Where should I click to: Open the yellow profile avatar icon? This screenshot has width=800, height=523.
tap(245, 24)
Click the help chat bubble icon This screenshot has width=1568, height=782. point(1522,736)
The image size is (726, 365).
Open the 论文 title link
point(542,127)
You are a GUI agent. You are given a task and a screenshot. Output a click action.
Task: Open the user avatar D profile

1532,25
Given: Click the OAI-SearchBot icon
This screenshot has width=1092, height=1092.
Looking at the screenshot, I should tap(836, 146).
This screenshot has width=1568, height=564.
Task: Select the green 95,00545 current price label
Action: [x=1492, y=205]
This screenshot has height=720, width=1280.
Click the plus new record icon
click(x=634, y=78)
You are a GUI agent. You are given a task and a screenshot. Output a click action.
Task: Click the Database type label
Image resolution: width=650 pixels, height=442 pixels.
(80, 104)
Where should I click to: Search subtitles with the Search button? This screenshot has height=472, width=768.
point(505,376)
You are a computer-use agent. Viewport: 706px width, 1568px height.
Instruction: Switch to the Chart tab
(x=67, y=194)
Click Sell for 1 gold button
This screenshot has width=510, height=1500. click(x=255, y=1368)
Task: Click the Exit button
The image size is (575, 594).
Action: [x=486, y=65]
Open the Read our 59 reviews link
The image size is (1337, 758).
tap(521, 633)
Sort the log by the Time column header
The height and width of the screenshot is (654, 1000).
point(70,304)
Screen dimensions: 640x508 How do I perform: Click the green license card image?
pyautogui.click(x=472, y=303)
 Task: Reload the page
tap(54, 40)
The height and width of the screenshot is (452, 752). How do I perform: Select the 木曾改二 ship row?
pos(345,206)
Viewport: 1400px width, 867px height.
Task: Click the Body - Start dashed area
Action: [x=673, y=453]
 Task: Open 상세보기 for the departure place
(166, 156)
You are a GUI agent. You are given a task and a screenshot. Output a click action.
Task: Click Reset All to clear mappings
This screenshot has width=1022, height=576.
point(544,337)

══════

Aim of the task >> The records must each be output verbatim, with nothing left out.

Answer section >>
Where should I click to: Open the yellow profile avatar icon? This screenshot has width=800, height=523.
tap(245, 24)
Click the help chat bubble icon This screenshot has width=1568, height=782. point(1522,736)
The image size is (726, 365).
Open the 论文 title link
point(542,127)
You are a GUI agent. You are given a task and a screenshot. Output a click action.
Task: Open the user avatar D profile

1532,25
Given: Click the OAI-SearchBot icon
This screenshot has width=1092, height=1092.
Looking at the screenshot, I should tap(836, 146).
This screenshot has width=1568, height=564.
Task: Select the green 95,00545 current price label
Action: [x=1492, y=205]
This screenshot has height=720, width=1280.
Click the plus new record icon
click(x=634, y=78)
You are a GUI agent. You are given a task and a screenshot. Output a click action.
Task: Click the Database type label
Image resolution: width=650 pixels, height=442 pixels.
(80, 104)
Where should I click to: Search subtitles with the Search button? This screenshot has height=472, width=768.
point(505,376)
You are a computer-use agent. Viewport: 706px width, 1568px height.
Instruction: Switch to the Chart tab
(x=67, y=194)
Click Sell for 1 gold button
This screenshot has width=510, height=1500. click(x=255, y=1368)
Task: Click the Exit button
The image size is (575, 594).
Action: [x=486, y=65]
Open the Read our 59 reviews link
The image size is (1337, 758).
tap(521, 633)
Sort the log by the Time column header
The height and width of the screenshot is (654, 1000).
point(70,304)
Screen dimensions: 640x508 How do I perform: Click the green license card image?
pyautogui.click(x=472, y=303)
 Task: Reload the page
tap(54, 40)
The height and width of the screenshot is (452, 752). How do I perform: Select the 木曾改二 ship row?
pos(345,206)
Viewport: 1400px width, 867px height.
Task: Click the Body - Start dashed area
Action: [x=673, y=453]
 Task: Open 상세보기 for the departure place
(166, 156)
You are a GUI agent. You are given a task and a screenshot. Output a click action.
Task: Click Reset All to clear mappings
This screenshot has width=1022, height=576.
point(544,337)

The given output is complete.